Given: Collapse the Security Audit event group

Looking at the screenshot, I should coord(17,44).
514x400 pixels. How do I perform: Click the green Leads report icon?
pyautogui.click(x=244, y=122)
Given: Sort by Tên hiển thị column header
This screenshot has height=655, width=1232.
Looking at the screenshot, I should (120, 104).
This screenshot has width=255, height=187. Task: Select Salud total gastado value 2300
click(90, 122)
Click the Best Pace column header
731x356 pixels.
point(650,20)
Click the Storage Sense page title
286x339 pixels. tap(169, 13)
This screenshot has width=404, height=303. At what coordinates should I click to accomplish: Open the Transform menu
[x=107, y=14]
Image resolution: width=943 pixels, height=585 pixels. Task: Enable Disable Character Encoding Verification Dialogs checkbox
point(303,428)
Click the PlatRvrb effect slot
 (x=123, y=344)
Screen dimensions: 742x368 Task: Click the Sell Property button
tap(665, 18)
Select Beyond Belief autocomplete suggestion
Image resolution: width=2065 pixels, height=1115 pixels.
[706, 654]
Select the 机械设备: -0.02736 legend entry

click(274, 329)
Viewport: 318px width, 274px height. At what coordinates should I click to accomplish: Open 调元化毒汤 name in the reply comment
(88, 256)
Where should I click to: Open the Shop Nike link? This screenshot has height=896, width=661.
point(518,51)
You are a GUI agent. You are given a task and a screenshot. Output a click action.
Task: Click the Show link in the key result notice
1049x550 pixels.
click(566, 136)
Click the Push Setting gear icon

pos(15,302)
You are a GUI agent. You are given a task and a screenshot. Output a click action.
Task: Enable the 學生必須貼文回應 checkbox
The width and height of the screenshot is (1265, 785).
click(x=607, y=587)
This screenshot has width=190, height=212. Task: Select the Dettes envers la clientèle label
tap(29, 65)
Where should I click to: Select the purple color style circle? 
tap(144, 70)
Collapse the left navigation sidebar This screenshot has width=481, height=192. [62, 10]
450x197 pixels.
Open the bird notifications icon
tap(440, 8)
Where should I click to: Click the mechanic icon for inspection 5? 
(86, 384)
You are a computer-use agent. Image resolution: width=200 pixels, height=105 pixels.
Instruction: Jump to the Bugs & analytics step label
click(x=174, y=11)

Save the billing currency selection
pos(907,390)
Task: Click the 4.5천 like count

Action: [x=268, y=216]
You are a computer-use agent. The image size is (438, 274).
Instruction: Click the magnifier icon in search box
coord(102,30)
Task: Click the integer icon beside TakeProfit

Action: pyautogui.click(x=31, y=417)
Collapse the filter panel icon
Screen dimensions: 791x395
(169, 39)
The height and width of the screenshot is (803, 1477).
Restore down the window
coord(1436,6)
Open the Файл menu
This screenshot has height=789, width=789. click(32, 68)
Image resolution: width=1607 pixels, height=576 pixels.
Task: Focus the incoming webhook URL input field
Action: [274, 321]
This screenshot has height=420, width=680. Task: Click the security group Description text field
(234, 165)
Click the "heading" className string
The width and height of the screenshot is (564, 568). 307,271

===

WHAT IS ASKED:
Turn every line of the records above into a Markdown table with two columns, Row and Line, numbering each row in order and leaving out blank lines.

RIGHT ANSWER:
| Row | Line |
|---|---|
| 1 | Given: Collapse the Security Audit event group |
| 2 | Looking at the screenshot, I should coord(17,44). |
| 3 | 514x400 pixels. How do I perform: Click the green Leads report icon? |
| 4 | pyautogui.click(x=244, y=122) |
| 5 | Given: Sort by Tên hiển thị column header |
| 6 | This screenshot has height=655, width=1232. |
| 7 | Looking at the screenshot, I should (120, 104). |
| 8 | This screenshot has width=255, height=187. Task: Select Salud total gastado value 2300 |
| 9 | click(90, 122) |
| 10 | Click the Best Pace column header |
| 11 | 731x356 pixels. |
| 12 | point(650,20) |
| 13 | Click the Storage Sense page title |
| 14 | 286x339 pixels. tap(169, 13) |
| 15 | This screenshot has width=404, height=303. At what coordinates should I click to accomplish: Open the Transform menu |
| 16 | [x=107, y=14] |
| 17 | Image resolution: width=943 pixels, height=585 pixels. Task: Enable Disable Character Encoding Verification Dialogs checkbox |
| 18 | point(303,428) |
| 19 | Click the PlatRvrb effect slot |
| 20 |  (x=123, y=344) |
| 21 | Screen dimensions: 742x368 Task: Click the Sell Property button |
| 22 | tap(665, 18) |
| 23 | Select Beyond Belief autocomplete suggestion |
| 24 | Image resolution: width=2065 pixels, height=1115 pixels. |
| 25 | [706, 654] |
| 26 | Select the 机械设备: -0.02736 legend entry |
| 27 | click(274, 329) |
| 28 | Viewport: 318px width, 274px height. At what coordinates should I click to accomplish: Open 调元化毒汤 name in the reply comment |
| 29 | (88, 256) |
| 30 | Where should I click to: Open the Shop Nike link? This screenshot has height=896, width=661. |
| 31 | point(518,51) |
| 32 | You are a GUI agent. You are given a task and a screenshot. Output a click action. |
| 33 | Task: Click the Show link in the key result notice |
| 34 | 1049x550 pixels. |
| 35 | click(566, 136) |
| 36 | Click the Push Setting gear icon |
| 37 | pos(15,302) |
| 38 | You are a GUI agent. You are given a task and a screenshot. Output a click action. |
| 39 | Task: Enable the 學生必須貼文回應 checkbox |
| 40 | The width and height of the screenshot is (1265, 785). |
| 41 | click(x=607, y=587) |
| 42 | This screenshot has width=190, height=212. Task: Select the Dettes envers la clientèle label |
| 43 | tap(29, 65) |
| 44 | Where should I click to: Select the purple color style circle?  |
| 45 | tap(144, 70) |
| 46 | Collapse the left navigation sidebar This screenshot has width=481, height=192. [62, 10] |
| 47 | 450x197 pixels. |
| 48 | Open the bird notifications icon |
| 49 | tap(440, 8) |
| 50 | Where should I click to: Click the mechanic icon for inspection 5?  |
| 51 | (86, 384) |
| 52 | You are a computer-use agent. Image resolution: width=200 pixels, height=105 pixels. |
| 53 | Instruction: Jump to the Bugs & analytics step label |
| 54 | click(x=174, y=11) |
| 55 | Save the billing currency selection |
| 56 | pos(907,390) |
| 57 | Task: Click the 4.5천 like count |
| 58 | Action: [x=268, y=216] |
| 59 | You are a computer-use agent. The image size is (438, 274). |
| 60 | Instruction: Click the magnifier icon in search box |
| 61 | coord(102,30) |
| 62 | Task: Click the integer icon beside TakeProfit |
| 63 | Action: pyautogui.click(x=31, y=417) |
| 64 | Collapse the filter panel icon |
| 65 | Screen dimensions: 791x395 |
| 66 | (169, 39) |
| 67 | The height and width of the screenshot is (803, 1477). |
| 68 | Restore down the window |
| 69 | coord(1436,6) |
| 70 | Open the Файл menu |
| 71 | This screenshot has height=789, width=789. click(32, 68) |
| 72 | Image resolution: width=1607 pixels, height=576 pixels. |
| 73 | Task: Focus the incoming webhook URL input field |
| 74 | Action: [274, 321] |
| 75 | This screenshot has height=420, width=680. Task: Click the security group Description text field |
| 76 | (234, 165) |
| 77 | Click the "heading" className string |
| 78 | The width and height of the screenshot is (564, 568). 307,271 |